It is difficult to say what were the real highlights, time may help. Candidates must include The Amazon and the Chilean Glaciers and Fiords but Easter Island and Pitcairn Island come close even without landing there. Other things that stand out are Opera Houses deep in the Amazon rain forest at Manaus and the many beautiful churches and stained glass in unlikely places. Disappointments were few, the only one that comes to mind is that there was less wildlife than we expected in such exotic areas. Certainly the ship and in particular the service was to an exceptional standard. Overall a memorable journey with an unprecedented number of pictures - at the last count there were 450 pictures spread over the eleven web pages and we have increased the sizes of the 'popup' images to do justice now that fast broadband and mobile internet is prevalent.
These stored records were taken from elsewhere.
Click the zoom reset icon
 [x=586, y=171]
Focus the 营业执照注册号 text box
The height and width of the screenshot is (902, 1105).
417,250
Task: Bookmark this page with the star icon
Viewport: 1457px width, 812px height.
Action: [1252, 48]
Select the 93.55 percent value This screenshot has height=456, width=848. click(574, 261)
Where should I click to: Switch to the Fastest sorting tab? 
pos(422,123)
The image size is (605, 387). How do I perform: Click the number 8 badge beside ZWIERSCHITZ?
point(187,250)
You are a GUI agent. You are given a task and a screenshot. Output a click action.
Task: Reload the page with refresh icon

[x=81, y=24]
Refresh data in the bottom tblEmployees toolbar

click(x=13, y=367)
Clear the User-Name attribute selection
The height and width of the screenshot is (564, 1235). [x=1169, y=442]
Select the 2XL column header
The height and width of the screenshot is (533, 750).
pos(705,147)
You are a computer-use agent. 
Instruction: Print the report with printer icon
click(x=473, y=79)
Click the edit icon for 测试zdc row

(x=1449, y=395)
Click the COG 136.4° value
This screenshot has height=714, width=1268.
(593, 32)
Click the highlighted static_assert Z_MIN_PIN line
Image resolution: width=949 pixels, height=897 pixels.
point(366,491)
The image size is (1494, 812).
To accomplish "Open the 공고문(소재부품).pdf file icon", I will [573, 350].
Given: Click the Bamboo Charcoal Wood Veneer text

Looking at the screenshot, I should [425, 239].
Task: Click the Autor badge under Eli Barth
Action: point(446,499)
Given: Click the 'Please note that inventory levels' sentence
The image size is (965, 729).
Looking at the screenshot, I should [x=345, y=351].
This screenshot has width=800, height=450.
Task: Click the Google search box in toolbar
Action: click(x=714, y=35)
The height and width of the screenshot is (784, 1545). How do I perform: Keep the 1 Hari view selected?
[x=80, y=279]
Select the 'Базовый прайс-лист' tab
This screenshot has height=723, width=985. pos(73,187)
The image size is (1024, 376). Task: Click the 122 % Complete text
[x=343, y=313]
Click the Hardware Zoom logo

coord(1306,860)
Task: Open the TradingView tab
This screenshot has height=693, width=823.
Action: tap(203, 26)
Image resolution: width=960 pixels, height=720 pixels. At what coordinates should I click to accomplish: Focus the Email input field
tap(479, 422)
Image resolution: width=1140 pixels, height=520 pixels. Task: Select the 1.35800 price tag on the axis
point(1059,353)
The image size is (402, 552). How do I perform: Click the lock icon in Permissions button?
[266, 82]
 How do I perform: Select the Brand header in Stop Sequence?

I think that the less said about the journey to reach the ship the better. American immigration has improved but is never welcoming and the hotel and travel arrangements worked for us but we got the feeling we were some of the lucky few. Cunard do so much better in Southampton than the Carneval experience in the USA. Once on board it was however like returning home after a few days away.
Queen Victoria departed Fort Lauderdale at 21.30, sailing towards the next port of Barbados which is 1443.2 nautical miles giving us three days relaxation at sea to look forward to.
Barbados is the most easterly of the Caribbean islands and was our first stop in the Caribbean and one of the few ports on this cruise we had visited before. Queen Victoria arrived at 07.00 and there were three other cruise ships in port. It was going to be busy in town later. As we strolled towards the port gate there were already catamarans full of tourists setting off for their morning beach excursion. Barbados is approximately the same size as the Isle of Wight with the Atlantic Ocean on its east coast and the calm waters of the Caribbean sea on the south and west coasts. It is famous for its fine white sandy beaches with gentle swimming on the west coast and fine beachfront hotels. It is also famous for its shopping with a number of highclass stores selling jewelry, designer clothes and electronics. The main industry is tourism, followed by growing sugar cane.
The most popular tourist trips involve the beautiful white sandy beaches - either simply sitting in the sunshine with a cold drink under a palm tree, or swimming and snorkelling in the clear blue waters. On our previous visit in 2011 on the Queen Elizabeth we booked a 5 hour catamaran and turtle tour on the Tiami, the same name catamaran we saw today. The seas around Barbados team with life and a catamaran trip is the best way to see the coast and to snorkel over reefs and wrecks and see and swim with turtles. We first did such a trip many years ago on the Wind Warrior when we used to visit on the Cunard Countess. The first stop was at Carlisle Bay which has many Green and Hawksbill Turtles and a few fishes. As soon as we were in the water we were joined by five or six large turtles which were close enough to touch the shells and for most of the time at least one was in sight - a magic experience - they are so much more graceful in the water than one would ever imagine. The catamaran then moved towards the Hilton Hotel where there was a wreck and lots more fish. The pictures of turtles and fish are from 2011. The beaches at Carlisle Bay are close to the cruise terminal and would be an easy taxi ride. The other popular beach for swimming, Paynes Bay, is further north.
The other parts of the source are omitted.